I tend to agree that it is easier to try to avoid DC-DC converters, and I didn't mean to imply that they were the right choice for your design. It was necessary to include them within the specific parameters of my NVM because of the whole battery power thing and the importance of keeping power dissipation nearly constant through a discharge cycle to avoid drift in the magnitude of parasitic thermocouples. The results from EMI probes are nice at the level I use them, but the ultimate question is whether a change impacts the quality and repeatability of measurements. When I was probing around, I was trying to understand whether the higher-than-expected noise density with shorted inputs to the ADC driver was caused by EMI, so I made what changes I could to assign the peaks in noise spectrum under normal operating conditions. The challenges, at least with my equipment and setup, were limited dynamic range and the potential for obscuring peaks in the background noise. Also, any experiments are, to some degree, non-representative of actual operating conditions, because the board cannot be in an enclosure. I was able to rule out the SMPS as a root cause for the specific issue I was investigating, but I did not ever get to a complete understanding of the problem. Actually, one of the most valuable debugging features I put on the NVM board was the analog out SMB jack after the input stage.
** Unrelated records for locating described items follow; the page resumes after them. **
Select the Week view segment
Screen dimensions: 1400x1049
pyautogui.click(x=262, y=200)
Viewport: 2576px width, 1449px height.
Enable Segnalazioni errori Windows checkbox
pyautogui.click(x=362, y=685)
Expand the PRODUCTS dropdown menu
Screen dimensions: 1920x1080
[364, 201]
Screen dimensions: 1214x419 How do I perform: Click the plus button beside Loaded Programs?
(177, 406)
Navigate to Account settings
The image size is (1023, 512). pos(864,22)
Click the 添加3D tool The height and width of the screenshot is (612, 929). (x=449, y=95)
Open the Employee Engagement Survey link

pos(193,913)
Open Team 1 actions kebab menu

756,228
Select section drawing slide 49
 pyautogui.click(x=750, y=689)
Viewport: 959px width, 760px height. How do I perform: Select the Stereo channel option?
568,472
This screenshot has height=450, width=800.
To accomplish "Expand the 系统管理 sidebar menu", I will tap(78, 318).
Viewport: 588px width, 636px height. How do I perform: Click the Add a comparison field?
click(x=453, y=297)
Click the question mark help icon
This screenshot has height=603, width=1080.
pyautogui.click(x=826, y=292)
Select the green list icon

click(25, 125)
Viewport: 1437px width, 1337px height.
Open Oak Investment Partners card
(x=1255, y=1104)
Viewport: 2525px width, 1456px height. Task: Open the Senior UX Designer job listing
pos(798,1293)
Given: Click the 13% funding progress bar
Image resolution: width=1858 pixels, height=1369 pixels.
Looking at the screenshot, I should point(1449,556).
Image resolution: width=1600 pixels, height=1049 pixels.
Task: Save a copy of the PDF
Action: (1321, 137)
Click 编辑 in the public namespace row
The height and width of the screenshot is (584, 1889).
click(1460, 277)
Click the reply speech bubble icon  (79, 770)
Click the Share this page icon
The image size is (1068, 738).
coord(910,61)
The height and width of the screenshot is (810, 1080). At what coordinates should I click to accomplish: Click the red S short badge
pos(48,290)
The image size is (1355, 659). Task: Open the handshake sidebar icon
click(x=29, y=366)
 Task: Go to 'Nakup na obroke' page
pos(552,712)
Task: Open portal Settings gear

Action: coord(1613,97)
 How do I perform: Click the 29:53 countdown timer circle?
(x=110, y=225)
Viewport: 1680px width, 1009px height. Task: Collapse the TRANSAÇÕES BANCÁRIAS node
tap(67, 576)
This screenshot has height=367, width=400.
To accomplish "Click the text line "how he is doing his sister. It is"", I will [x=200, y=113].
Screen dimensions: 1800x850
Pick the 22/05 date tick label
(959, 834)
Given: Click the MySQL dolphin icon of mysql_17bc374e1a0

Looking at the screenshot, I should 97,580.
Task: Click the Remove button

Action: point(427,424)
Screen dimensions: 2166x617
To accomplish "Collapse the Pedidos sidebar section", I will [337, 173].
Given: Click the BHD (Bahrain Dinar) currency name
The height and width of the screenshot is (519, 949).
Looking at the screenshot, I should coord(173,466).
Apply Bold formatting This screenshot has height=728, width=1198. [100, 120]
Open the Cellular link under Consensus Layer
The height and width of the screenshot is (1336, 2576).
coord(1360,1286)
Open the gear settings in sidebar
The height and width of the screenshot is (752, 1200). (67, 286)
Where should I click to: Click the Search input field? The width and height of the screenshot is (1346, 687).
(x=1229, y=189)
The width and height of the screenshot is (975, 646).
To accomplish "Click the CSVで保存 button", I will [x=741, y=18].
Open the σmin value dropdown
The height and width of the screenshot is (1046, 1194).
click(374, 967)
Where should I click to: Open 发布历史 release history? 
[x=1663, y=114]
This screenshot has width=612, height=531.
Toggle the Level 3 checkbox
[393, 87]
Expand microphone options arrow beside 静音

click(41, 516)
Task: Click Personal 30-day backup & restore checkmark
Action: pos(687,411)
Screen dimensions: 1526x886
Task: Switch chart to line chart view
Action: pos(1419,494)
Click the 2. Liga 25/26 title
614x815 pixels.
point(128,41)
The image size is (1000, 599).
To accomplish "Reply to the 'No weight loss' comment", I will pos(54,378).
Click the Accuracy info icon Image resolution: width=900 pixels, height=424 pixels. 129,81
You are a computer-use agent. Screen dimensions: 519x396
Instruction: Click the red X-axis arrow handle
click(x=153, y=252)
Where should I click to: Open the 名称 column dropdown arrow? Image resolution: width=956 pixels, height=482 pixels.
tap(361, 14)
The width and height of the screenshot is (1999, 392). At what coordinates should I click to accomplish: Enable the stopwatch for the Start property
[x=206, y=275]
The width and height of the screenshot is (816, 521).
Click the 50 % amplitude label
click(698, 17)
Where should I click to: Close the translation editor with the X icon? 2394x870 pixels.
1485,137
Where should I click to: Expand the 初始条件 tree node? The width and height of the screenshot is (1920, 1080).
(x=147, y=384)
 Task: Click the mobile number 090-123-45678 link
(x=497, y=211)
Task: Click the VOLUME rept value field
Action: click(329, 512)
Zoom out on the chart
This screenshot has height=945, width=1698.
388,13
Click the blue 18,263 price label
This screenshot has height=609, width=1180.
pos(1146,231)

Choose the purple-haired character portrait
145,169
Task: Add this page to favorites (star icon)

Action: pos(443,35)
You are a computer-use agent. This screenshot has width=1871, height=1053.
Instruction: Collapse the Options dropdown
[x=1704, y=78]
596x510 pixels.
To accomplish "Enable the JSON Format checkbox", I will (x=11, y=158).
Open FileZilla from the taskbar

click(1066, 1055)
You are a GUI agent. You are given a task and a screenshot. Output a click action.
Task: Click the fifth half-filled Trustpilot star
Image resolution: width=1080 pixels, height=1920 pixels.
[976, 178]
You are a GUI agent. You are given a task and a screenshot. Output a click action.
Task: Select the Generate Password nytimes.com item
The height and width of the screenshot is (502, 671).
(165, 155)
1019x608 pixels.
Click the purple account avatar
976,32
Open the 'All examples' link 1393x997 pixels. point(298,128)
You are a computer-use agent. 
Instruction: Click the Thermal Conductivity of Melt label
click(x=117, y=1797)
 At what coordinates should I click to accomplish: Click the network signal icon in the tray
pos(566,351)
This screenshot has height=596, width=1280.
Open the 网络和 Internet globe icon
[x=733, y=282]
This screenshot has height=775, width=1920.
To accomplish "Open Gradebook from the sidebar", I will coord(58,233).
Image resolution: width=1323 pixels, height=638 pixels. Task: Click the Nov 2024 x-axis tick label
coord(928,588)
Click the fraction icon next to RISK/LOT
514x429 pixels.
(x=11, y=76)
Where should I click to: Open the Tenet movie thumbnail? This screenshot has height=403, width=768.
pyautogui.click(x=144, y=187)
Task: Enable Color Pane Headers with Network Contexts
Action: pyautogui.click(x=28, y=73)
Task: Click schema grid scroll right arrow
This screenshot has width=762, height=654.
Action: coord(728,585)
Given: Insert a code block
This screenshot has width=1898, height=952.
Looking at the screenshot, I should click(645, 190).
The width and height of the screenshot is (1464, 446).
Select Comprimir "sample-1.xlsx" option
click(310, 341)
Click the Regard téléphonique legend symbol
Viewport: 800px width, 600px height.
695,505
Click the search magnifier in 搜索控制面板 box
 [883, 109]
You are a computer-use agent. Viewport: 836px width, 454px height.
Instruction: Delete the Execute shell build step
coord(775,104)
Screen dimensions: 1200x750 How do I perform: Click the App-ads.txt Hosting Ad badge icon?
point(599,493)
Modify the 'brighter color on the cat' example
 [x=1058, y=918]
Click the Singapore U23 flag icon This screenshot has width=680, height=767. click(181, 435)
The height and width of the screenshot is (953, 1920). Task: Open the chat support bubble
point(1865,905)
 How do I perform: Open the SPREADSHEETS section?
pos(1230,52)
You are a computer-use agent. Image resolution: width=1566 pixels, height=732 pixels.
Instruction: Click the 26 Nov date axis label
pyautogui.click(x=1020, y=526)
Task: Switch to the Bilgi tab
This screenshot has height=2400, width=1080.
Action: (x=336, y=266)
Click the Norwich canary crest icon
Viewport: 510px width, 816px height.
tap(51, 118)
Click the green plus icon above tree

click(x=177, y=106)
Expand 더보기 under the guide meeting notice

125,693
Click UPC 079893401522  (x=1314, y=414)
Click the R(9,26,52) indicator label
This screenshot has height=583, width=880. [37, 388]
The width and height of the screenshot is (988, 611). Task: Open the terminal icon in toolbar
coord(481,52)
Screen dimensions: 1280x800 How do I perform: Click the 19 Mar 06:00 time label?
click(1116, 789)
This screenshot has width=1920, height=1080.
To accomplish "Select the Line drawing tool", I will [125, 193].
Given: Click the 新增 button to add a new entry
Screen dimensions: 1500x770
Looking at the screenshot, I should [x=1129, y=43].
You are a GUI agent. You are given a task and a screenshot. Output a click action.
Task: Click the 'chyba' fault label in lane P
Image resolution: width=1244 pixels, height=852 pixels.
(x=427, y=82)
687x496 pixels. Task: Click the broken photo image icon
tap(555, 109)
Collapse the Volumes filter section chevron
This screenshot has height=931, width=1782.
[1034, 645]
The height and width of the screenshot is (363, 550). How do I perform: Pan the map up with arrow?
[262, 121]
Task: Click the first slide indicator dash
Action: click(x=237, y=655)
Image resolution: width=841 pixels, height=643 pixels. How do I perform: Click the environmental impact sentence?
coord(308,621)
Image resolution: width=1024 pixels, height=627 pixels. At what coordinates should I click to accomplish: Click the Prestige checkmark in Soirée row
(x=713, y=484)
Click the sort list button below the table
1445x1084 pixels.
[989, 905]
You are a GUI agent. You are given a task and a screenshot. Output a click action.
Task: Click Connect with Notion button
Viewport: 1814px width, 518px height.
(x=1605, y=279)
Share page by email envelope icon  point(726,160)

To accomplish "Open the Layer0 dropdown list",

I should buy a few LSK389s and see how they come out for noise using the same setup I used for the JFE2140. I was aware they were lower noise, but I am interested to see where the 1/f corner is. I haven't used them before because they are more expensive than the JFE2140 and the matching specs are not as good. I would generally be inclined to parallel JFET pairs before using an IF3602 because the matching, capacitance, and leakage are so bad for the latter. The reason I added those details about the JFE2140 was because of some noise measurements you had posted maybe six months ago. It is sometimes difficult as a casual observer to know which issues have been solved.

By the way, have you posted a full schematic of the board? I don't believe I have seen one, but this thread is 11 pages long, so I might have missed it.